Anza’s journal is the first written account of this part of the world, making it the start of our history. And we celebrate it most years by inviting a historian to talk at Anza Day in Poncha Springs, where his army of 800 Spanish soldiers and Ute warriors camped on Aug. 27, 1779.
This year, the speaker was historian Mark Gardner of Cascade, who’s been pretty busy this year with the bicentennial of Zebulon Montgomery Pike’s expedition of 1806-07 – the second written account of this part of the world.
Gardner noted some big differences between the trips – Pike had a small, ill-equipped party, while Anza had a big force equipped for the job – as well as some similarities between the two leaders. Both were career military men named for their fathers, who were also career military men.
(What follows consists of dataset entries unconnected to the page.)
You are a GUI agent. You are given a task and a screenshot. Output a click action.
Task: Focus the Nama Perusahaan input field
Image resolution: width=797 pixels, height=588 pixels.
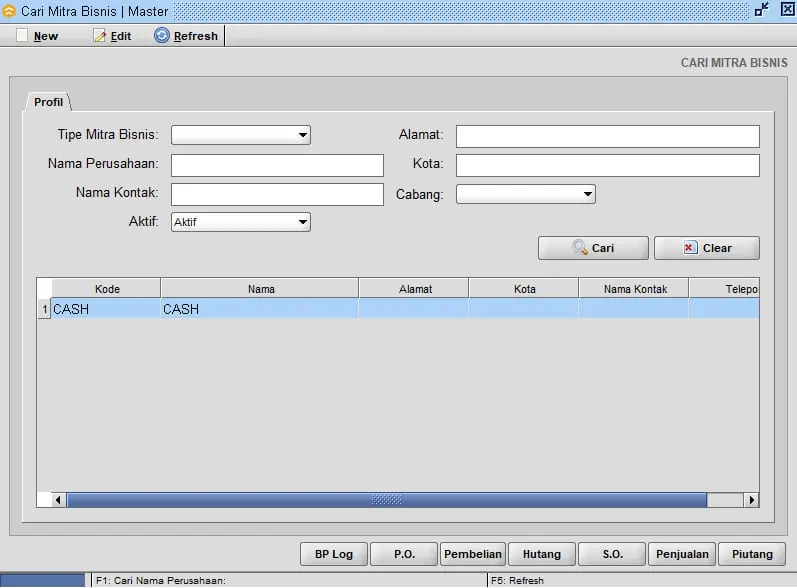click(x=277, y=165)

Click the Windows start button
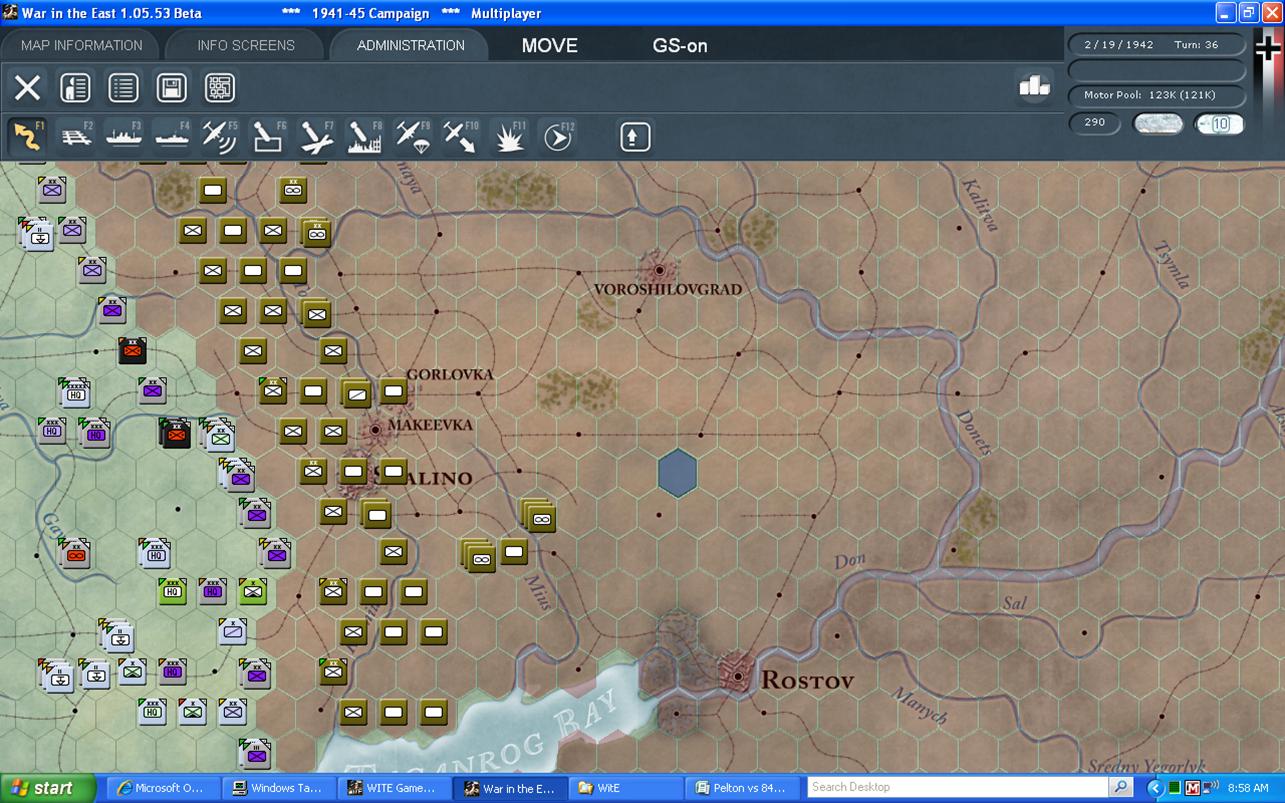tap(47, 788)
And both, he pointed out, are pretty much footnotes in textbook American history. Colorado is celebrating the Pike Bicentennial with some gusto, but “once you get out of Colorado, nobody pays much attention to Pike,” Gardner said.
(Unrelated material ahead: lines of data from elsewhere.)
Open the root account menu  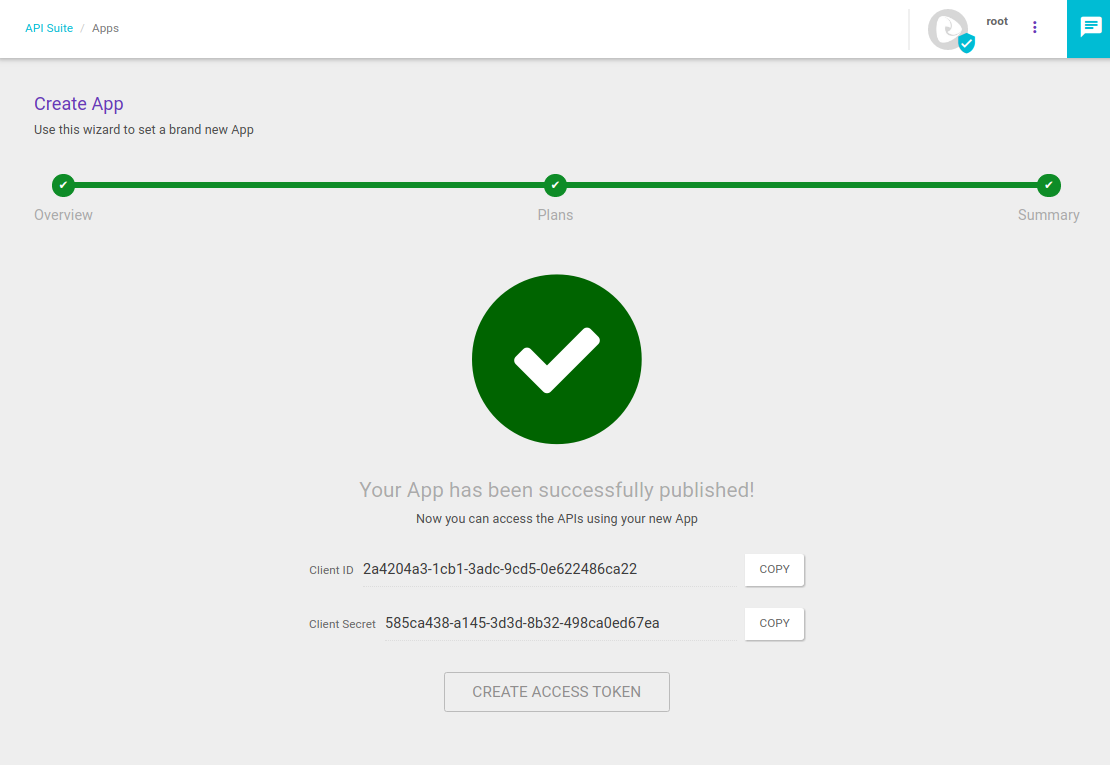(996, 21)
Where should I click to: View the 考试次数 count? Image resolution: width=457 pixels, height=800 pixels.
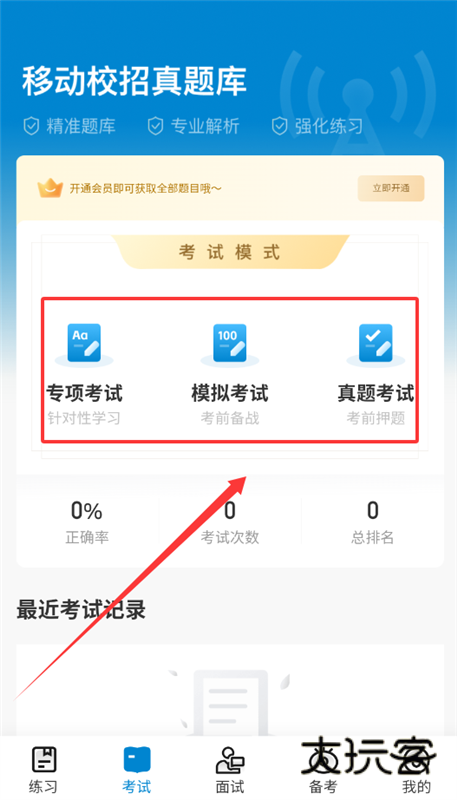(x=230, y=521)
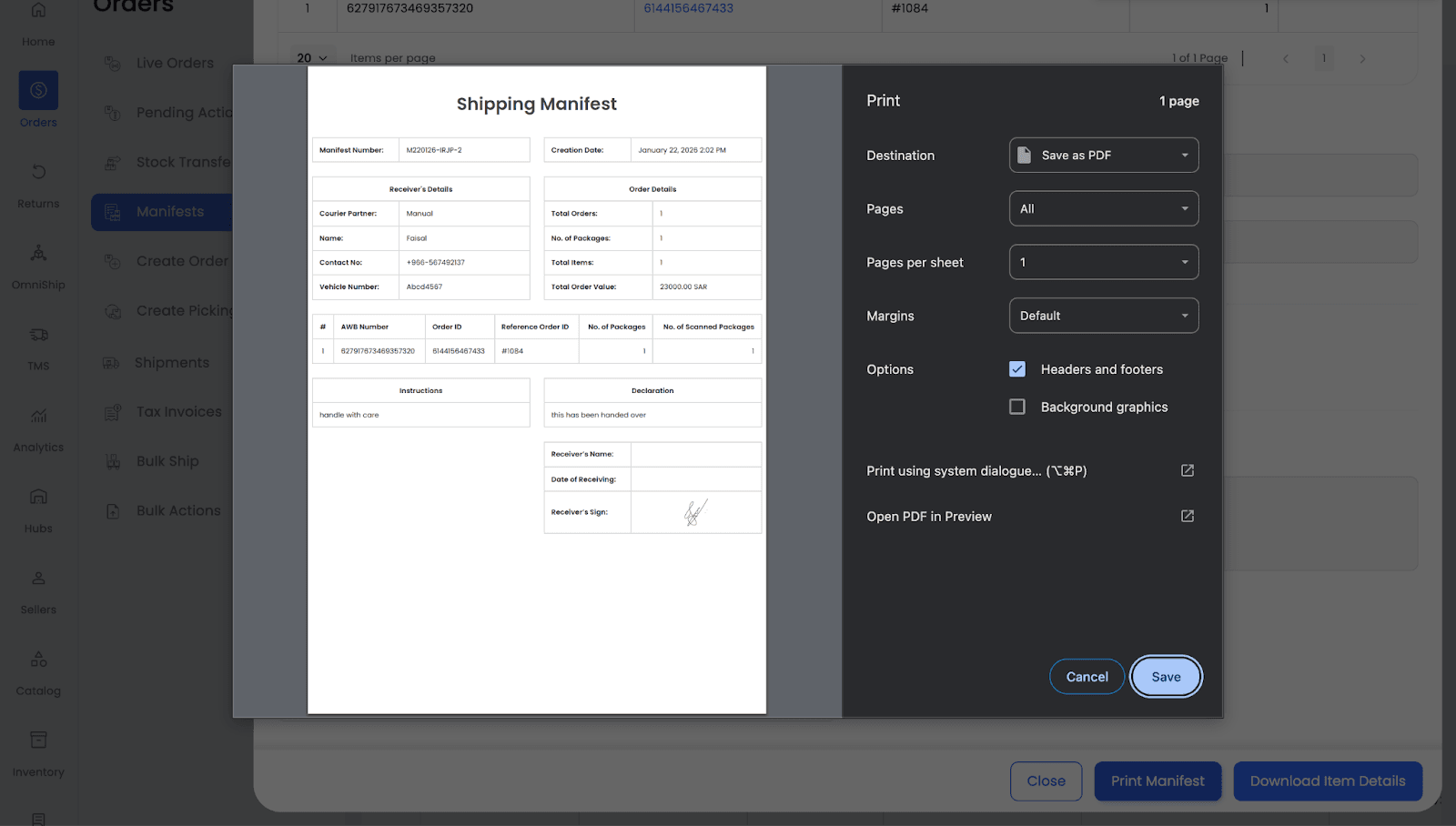
Task: Click the Shipping Manifest page preview
Action: 537,389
As for Anza, in 1776 he did establish the Presidio of San Francisco in California, before he was assigned to New Mexico, so he gets some attention in the Golden State with the Anza National Historic Trail.
But in Colorado? In Colorado Springs, there’s a park where he camped on Aug. 30, 1779. It was called Confluence Park, and a couple of years ago, it was improved to “America the Beautiful Park.” It contains no mention of Anza’s campaign. Perhaps it’s because he rode for the wrong empire, or else it is politically incorrect to mention warfare with Indians (even though 200 Utes joined Anza’s campaign because they wanted to fight the Comanche).
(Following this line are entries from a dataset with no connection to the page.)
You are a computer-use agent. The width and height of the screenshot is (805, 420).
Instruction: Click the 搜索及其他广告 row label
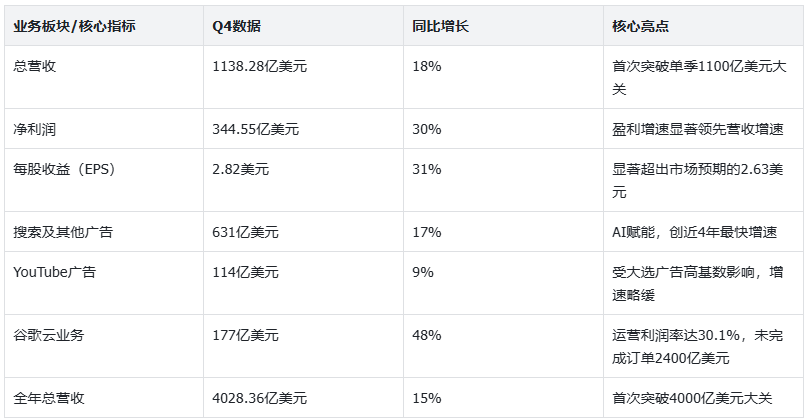click(63, 232)
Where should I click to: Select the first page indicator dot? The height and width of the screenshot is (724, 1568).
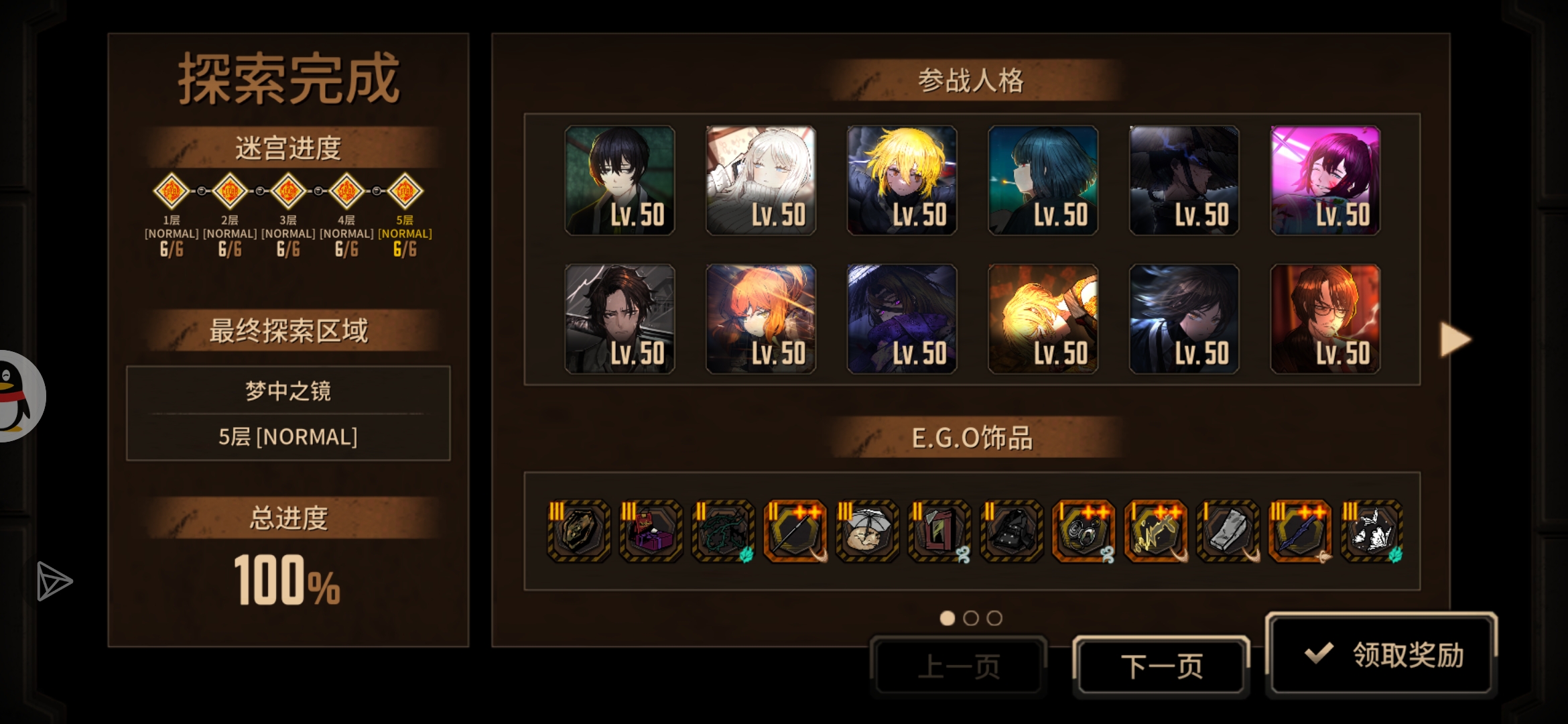948,618
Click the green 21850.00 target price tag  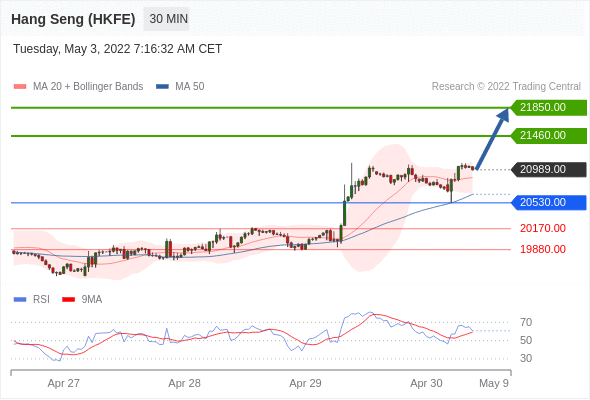[549, 108]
That’s one of the delights of history: Events don’t fit into convenient slots. Anza was fighting one Indian nation to protect the Utes and Pueblos of northern New Mexico who had allied with the Spanish. And if he hadn’t forced the Comanche to come to terms, they might have pushed the Spanish down the Rio Grande clear to El Paso.
Regarding Pike, Gardner argues that his trip was of far more consequence than Lewis and Clark’s. Their journal was not published until 1814, when many trappers and traders were ascending the Missouri River; Pike’s came out in 1810, and informed America about the still-mysterious realm of New Mexico.
Pike inspired American efforts to trade with Santa Fe when he wrote that cloth that cost pennies in St. Louis was selling for silver dollars in New Mexico. As Josiah Gregg put it in “The Commerce of the Prairies,” his 1844 book, “The Santa Fe trade attracted very little notice, however, until the return of Captain Pike, whose exciting descriptions of the new El Dorado spread like wildfire throughout the western country.”
Spain attempted to prevent trade between Mexico and the United States; when Mexico became independent in 1821, it opened trade. In this case, the flag followed commerce, with the Mexican War of 1846-48 and the acquisition of northern Mexico by the United States.
And without a Mexican War, there might not have been an American Civil War. Abraham Lincoln, whose election provoked Southern secession, had campaigned on “no expansion of slavery to the territories” – that is, the land taken from Mexico.
So you can draw a line from Pike to the Santa Fe Trail to the Mexican War to the Civil War, the big pivotal event in American history. You can draw another line from Anza’s campaign to the chili peppers that now roast in Colorado, along with the continuing commercial and cultural links between Mexico and the American Southwest and modern immigration controversies.
You can’t get nearly that much from Lewis and Clark, even if they got commemorative stamps and a three-year national celebration.